Viaggio in Campania (Ercolano e Pompei)

ginestreSembra un quadro del Settecento Sorrento, con gli alberi abbarbicati al tufo, gli alberghi e le ville che sorgono sulla barriera massiccia di pietra che si leva dal mare. Ma le orde di turisti che si riversano dai pullman e prendono d’assalto motonavi e aliscafi per Capri ci rituffano nel presente. Anche noi saliamo e ci mettiamo a sedere di fronte a due inglesi che parlano fitto.

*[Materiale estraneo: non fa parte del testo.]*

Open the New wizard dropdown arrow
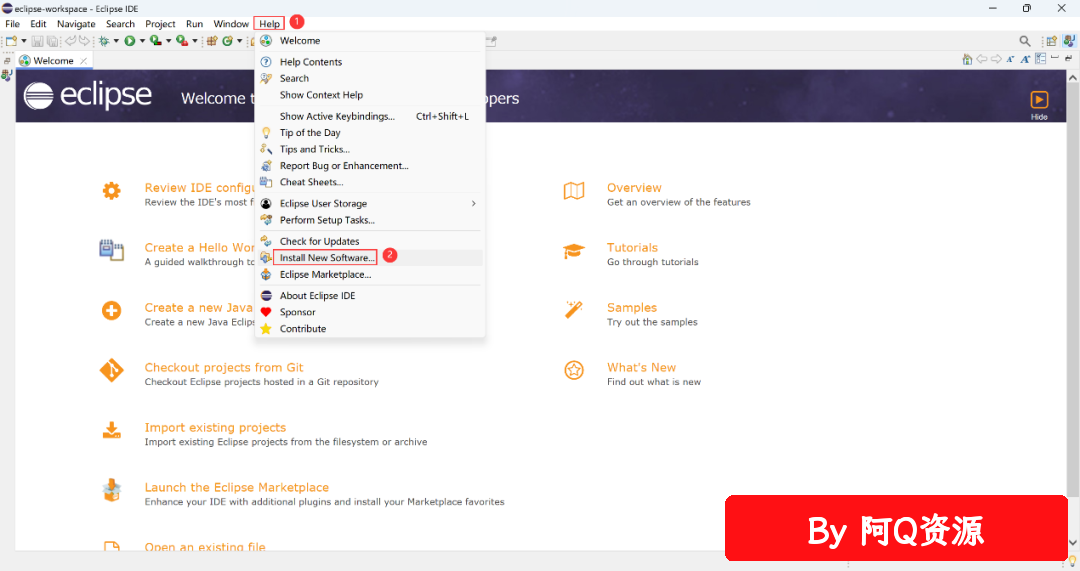 23,41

Ieri, scesi da un aereo che ci ha catapultato dentro Napoli, con un atterraggio da brivido, rifili alle case e ripresa di quota, insomma una guida sportiva, abbiamo preso una macchina a noleggio e dopo aver studiato per un bel po’ il suo funzionamento siamo andati a vedere gli scavi di Ercolano e ci siamo per qualche oretta perduti tra case d’antan. “Vi si scende come in una miniera per mezzo di un cavo” scrisse due secoli fa lo storico Charles de Brosses che la visitò durante gli scavi che Carlo III aveva fatto eseguire forando lo strato di lava che la ricopriva ed era duro come il ferro. Vittima, come Pompei, dell’eruzione del 79, Ercolano fu sommersa da una colata di fango e lava che creò questo strato compatto.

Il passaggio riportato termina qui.